── PROVIDED INFORMATION ──
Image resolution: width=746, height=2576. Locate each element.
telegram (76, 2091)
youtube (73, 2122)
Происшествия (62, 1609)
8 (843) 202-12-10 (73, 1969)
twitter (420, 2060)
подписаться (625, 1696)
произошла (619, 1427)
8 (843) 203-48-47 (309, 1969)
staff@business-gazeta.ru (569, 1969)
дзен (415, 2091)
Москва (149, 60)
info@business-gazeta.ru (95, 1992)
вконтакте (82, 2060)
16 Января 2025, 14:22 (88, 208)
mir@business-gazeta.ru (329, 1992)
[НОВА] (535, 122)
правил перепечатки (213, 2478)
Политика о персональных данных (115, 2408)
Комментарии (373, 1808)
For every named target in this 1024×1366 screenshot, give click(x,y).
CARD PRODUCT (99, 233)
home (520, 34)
───
Every record is to be written out verbatim.

Image resolution: width=746, height=2576. Locate each element.
telegram (76, 2091)
youtube (73, 2122)
Происшествия (62, 1609)
8 (843) 202-12-10 (73, 1969)
twitter (420, 2060)
подписаться (625, 1696)
произошла (619, 1427)
8 (843) 203-48-47 (309, 1969)
staff@business-gazeta.ru (569, 1969)
дзен (415, 2091)
Москва (149, 60)
info@business-gazeta.ru (95, 1992)
вконтакте (82, 2060)
16 Января 2025, 14:22 (88, 208)
mir@business-gazeta.ru (329, 1992)
[НОВА] (535, 122)
правил перепечатки (213, 2478)
Политика о персональных данных (115, 2408)
Комментарии (373, 1808)
For every named target in this 1024×1366 screenshot, give click(x,y).
CARD PRODUCT (99, 233)
home (520, 34)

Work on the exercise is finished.